INFORMATION SUPPLIED: Begin

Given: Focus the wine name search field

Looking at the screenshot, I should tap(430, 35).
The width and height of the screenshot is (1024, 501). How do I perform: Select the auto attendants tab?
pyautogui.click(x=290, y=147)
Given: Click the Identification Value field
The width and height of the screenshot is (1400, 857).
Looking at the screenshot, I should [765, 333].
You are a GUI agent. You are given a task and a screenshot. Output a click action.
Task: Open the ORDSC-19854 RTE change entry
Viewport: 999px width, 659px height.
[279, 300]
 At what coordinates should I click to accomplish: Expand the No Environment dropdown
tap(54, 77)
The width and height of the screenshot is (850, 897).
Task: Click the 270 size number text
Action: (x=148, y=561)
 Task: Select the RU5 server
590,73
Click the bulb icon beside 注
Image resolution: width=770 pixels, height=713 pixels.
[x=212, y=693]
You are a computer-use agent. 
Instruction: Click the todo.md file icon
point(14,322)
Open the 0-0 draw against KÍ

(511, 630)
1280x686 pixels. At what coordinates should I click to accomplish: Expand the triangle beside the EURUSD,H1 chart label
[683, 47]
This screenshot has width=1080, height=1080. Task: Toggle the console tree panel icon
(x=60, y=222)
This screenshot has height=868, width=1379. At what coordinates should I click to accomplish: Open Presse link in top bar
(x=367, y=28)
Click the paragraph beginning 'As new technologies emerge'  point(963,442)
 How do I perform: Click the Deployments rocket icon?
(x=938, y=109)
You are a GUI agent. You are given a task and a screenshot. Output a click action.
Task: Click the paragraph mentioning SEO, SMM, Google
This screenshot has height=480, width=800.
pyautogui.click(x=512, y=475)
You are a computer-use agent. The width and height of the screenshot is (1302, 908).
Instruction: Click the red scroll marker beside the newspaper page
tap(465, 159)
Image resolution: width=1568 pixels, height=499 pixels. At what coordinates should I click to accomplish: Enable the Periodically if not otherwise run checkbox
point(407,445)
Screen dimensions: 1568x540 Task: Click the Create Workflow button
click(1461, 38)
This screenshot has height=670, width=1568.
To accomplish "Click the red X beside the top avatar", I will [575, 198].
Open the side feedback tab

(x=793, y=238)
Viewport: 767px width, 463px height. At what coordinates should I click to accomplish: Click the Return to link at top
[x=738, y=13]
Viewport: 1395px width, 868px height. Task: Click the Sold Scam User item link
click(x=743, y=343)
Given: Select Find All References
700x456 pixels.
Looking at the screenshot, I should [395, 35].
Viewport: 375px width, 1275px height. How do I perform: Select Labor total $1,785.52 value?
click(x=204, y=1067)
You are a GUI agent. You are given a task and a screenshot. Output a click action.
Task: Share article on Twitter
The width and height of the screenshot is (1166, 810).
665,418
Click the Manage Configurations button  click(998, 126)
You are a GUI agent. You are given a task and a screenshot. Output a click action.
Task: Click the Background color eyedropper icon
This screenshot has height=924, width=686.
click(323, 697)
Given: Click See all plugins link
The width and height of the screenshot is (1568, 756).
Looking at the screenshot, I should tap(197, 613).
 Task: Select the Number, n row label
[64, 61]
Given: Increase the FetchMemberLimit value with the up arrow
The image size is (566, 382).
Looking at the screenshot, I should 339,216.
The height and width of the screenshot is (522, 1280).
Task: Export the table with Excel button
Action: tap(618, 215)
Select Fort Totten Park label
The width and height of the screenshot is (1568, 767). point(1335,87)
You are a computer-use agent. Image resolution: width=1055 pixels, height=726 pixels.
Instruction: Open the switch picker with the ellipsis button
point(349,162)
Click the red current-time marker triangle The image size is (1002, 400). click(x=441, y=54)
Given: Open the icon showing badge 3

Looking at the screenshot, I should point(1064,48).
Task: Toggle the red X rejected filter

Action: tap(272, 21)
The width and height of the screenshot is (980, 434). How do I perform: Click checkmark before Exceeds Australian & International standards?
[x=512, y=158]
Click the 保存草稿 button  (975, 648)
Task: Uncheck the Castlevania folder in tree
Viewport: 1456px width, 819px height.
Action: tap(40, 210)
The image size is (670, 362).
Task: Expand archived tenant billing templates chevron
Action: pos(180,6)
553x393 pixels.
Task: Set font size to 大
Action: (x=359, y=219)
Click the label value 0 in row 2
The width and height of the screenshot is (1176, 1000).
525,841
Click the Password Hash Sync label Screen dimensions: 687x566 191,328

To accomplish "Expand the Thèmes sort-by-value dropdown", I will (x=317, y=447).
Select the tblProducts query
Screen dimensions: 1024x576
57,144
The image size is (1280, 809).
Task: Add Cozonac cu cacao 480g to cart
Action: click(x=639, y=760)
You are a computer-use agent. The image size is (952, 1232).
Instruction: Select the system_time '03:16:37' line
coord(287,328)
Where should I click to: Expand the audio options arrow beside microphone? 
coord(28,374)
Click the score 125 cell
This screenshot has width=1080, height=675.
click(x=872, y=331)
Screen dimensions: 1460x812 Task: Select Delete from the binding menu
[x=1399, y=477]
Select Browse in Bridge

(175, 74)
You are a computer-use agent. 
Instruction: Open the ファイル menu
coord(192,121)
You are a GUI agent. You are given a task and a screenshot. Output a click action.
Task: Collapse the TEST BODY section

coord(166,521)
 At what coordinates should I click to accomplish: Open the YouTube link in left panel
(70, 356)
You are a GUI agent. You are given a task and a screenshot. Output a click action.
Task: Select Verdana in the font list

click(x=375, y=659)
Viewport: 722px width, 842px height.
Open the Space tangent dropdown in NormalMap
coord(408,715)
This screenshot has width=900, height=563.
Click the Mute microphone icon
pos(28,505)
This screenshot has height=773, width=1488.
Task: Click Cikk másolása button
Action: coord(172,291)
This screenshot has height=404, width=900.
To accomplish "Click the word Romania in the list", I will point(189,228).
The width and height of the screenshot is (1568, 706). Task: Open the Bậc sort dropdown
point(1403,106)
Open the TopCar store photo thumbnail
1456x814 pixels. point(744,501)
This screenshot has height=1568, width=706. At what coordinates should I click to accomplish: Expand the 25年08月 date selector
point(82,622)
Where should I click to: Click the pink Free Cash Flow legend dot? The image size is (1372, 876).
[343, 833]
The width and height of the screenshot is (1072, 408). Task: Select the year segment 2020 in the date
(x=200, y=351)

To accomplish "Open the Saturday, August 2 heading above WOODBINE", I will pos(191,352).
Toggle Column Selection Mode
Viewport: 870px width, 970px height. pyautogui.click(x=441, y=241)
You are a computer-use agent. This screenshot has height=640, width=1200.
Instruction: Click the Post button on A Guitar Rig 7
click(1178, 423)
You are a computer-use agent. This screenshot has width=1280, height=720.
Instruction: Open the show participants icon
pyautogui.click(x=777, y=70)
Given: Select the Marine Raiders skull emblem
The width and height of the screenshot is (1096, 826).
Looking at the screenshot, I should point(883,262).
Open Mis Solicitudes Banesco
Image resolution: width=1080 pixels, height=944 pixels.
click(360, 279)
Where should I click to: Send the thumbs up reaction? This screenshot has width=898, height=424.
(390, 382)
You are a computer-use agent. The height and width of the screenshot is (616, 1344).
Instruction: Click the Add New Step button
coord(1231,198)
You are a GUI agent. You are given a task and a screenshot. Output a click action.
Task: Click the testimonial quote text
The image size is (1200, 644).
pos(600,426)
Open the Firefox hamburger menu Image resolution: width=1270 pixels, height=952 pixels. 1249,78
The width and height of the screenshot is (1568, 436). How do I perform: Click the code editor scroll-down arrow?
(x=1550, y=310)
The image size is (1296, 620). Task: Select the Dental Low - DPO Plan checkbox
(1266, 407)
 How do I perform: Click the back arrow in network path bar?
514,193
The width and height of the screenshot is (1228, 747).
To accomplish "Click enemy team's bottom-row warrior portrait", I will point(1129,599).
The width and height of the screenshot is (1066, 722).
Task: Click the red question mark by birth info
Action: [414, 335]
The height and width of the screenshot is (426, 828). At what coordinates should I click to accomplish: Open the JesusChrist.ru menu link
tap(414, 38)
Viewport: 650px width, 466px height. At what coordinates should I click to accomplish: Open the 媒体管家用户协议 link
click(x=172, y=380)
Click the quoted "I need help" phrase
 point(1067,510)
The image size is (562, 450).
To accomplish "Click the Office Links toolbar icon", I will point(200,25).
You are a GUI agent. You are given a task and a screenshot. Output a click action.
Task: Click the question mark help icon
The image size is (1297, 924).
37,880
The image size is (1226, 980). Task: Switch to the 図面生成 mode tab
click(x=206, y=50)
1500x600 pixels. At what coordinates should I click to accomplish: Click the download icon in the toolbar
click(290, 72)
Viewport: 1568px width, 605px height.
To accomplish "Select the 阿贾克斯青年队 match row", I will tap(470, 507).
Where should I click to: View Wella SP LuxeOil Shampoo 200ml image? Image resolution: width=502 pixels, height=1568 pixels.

INFORMATION SUPPLIED: End

* [WHAT TO PRODUCE]
Scan the entries for the word "paragraph". Report each line that has it.

* [EXERCISE SOLUTION]
Click the paragraph beginning 'As new technologies emerge'  point(963,442)
Task: Click the paragraph mentioning SEO, SMM, Google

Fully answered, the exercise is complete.